Finance Tower
The Finance Tower (French: Tour des Finances, Dutch: Financietoren) is a skyscraper in the Northern Quarter central business district of Brussels, Belgium. It was designed by the architects Hugo Van Kuyck, Marcel Lambrichs and Léon Stynen and built between 1968 and 1982. The height of the building is 145 metres (476 ft), and it has 36 floors. It is the second tallest building in Belgium after the South Tower, and has the most office space of any building in Belgium.[1]
Finance Tower | |
---|---|
General information | |
Status | Completed |
Type | Office |
Location | Brussels, Belgium |
Coordinates | 50°51′10″N 4°21′52″E |
Construction started | 1968 |
Completed | 1982 |
Renovated | 2005 – 2008 |
Height | |
Antenna spire | 174 m (571 ft) |
Roof | 145 m (476 ft) |
Technical details | |
Floor count | 36 |
Floor area | 220,000 m2 (2,400,000 sq ft) |
Design and construction | |
Architect(s) | Hugo Van Kuyck, Marcel Lambrichs and Léon Stynen |
The Finance Tower is situated to the crossroads of the Boulevard du Jardin Botanique/Kruidtuinlaan and the Rue Royale/Koningsstraat. It is served by many public transit systems, including Botanique/Kruidtuin metro station and Brussels-Central and Brussels-North railway stations.
History
Purpose
The Finance Tower is part of a wider body: the State Administrative Centre (French: Cité administrative de l'État or CAE, Dutch: Rijksadministratief Centrum or RAC), a complex in the International Style, whose objective was to group together the country's public administration in order to increase productivity and to reduce the functioning wastes. The site was preferred because of its ease of access, most notably with the proximity of Brussels-Central railway station. On top of this, the works of the North–South connection made the neighbourhood lifeless, and it was necessary to recreate a liaison between the upper and lower city.
Construction
The tower is located on a site with a 13-metre (43 ft) difference between the highest and lowest altitudes. Producing the preliminary documents took nearly four years, from 1968 to 1972. Searches were performed down to a depth of 26 metres (85 ft). The building of the foundations was made difficult by the presence of a water-logged clay terrain as well as by the tunnel of the North–South connection.

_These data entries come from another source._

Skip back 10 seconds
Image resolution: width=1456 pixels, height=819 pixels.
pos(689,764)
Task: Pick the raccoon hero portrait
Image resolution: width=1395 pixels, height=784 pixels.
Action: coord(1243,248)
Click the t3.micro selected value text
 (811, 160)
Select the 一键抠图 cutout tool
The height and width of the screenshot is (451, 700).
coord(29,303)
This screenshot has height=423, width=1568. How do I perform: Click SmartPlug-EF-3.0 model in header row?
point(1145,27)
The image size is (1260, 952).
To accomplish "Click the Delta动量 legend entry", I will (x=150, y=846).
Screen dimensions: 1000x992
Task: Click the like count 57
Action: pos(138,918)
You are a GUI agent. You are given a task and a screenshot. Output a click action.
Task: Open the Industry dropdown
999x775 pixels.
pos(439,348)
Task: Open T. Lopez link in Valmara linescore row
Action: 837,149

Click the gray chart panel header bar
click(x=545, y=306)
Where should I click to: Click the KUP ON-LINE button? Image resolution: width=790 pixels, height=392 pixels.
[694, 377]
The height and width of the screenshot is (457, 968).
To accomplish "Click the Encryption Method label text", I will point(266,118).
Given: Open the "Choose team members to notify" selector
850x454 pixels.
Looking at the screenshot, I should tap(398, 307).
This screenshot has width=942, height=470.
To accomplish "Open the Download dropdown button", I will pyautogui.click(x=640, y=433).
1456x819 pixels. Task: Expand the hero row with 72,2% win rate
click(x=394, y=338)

Budget restrictions slowed down the construction; work was practically paralysed from 1974 to 1978. The works resumed in 1978. Major work was finally finished in February 1981, but it was the end of 1983 before the tower at last opened its doors. Its external elevator core was intended to have had a marble facade, but this was scrapped because of the high cost.
Renovation (2005–2008)
The Finance Tower underwent a major renovation between January 2005 and 2008, planned by Maurice Mottle architects. The old facade was replaced with a light blue and white curtain wall, asbestos was removed, the external lift shaft was dismantled, and new lifts were built inside the building. The lost office space was compensated for by a new 11-storey building constructed to the east of the tower. The renovated building provides office space for 4,600 workers, an increase from the 3,200 prior to renovation.
The antenna, which is mounted on top of the tower, serves the two Belgian national television stations and is used only for digital broadcast.
Art
Right in front of the Finance Tower one finds the sculpture L'Âme Sentinelle (by Nat Neujean) of two females embracing. In individualistic Belgian fashion, this is rather an evocative and erotically-themed sculpture. One of the two women is more classically feminine in appearance, the other looks more like a man, though one quickly sees she also female. The pose is enigmatic, with the shorter-haired woman firmly grasping the wrist of the longer-haired woman behind her back, almost wrestling her into submission, while both look away from each other despite being nude and intimate.